Copy each line below holding "column".
=====
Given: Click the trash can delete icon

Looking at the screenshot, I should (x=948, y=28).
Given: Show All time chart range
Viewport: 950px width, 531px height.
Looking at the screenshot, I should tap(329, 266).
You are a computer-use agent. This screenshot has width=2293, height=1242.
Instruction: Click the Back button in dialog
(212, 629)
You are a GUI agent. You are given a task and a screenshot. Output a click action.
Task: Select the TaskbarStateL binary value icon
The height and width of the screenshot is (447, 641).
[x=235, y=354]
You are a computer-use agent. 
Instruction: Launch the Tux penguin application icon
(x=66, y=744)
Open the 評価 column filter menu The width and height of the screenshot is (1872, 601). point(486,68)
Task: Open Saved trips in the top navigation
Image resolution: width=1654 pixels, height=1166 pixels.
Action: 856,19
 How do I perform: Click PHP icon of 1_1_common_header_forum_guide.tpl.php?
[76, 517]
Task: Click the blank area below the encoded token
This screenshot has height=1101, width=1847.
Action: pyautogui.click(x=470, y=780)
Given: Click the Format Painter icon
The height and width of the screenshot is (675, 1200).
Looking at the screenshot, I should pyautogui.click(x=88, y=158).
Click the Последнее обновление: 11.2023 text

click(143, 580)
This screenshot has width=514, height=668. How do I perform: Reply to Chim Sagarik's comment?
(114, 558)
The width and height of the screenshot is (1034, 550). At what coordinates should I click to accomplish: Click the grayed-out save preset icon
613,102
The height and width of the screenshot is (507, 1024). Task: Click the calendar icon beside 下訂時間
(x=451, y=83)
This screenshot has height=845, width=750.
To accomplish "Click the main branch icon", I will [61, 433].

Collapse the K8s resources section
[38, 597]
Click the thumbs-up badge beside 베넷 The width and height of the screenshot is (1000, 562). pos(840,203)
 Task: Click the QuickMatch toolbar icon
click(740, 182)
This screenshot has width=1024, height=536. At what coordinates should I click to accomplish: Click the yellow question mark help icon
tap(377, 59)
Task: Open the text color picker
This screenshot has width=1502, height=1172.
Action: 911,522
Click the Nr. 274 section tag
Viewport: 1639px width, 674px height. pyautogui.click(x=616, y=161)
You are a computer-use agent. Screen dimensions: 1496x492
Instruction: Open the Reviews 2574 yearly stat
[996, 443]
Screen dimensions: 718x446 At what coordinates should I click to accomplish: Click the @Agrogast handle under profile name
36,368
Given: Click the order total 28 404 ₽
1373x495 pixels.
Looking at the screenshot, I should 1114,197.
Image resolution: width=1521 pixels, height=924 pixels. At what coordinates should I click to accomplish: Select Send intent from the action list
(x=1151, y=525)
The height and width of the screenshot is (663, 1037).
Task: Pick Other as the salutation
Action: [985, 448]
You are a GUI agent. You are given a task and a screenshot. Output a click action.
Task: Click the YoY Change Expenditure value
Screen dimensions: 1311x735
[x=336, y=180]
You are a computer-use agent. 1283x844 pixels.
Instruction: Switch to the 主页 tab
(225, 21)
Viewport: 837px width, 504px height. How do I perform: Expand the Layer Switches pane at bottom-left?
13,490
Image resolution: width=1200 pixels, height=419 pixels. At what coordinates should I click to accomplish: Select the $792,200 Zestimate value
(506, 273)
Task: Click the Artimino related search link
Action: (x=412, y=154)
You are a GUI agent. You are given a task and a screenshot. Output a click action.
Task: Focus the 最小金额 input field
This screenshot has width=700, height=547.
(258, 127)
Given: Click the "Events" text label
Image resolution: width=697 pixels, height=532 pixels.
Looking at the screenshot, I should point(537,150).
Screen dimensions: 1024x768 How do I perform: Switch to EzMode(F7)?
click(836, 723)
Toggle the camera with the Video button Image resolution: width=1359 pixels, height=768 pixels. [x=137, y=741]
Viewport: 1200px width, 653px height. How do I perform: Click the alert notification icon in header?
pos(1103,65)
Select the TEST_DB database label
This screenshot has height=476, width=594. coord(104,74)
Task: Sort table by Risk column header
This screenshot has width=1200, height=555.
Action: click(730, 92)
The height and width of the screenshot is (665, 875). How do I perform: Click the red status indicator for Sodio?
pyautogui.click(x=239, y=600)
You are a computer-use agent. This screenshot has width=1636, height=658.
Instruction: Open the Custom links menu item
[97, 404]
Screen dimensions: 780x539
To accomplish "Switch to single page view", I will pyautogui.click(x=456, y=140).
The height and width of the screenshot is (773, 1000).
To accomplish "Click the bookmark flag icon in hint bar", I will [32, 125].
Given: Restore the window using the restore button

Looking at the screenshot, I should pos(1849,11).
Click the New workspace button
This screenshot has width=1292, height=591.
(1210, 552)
=====
### Reply
Open the 評価 column filter menu The width and height of the screenshot is (1872, 601). point(486,68)
Task: Sort table by Risk column header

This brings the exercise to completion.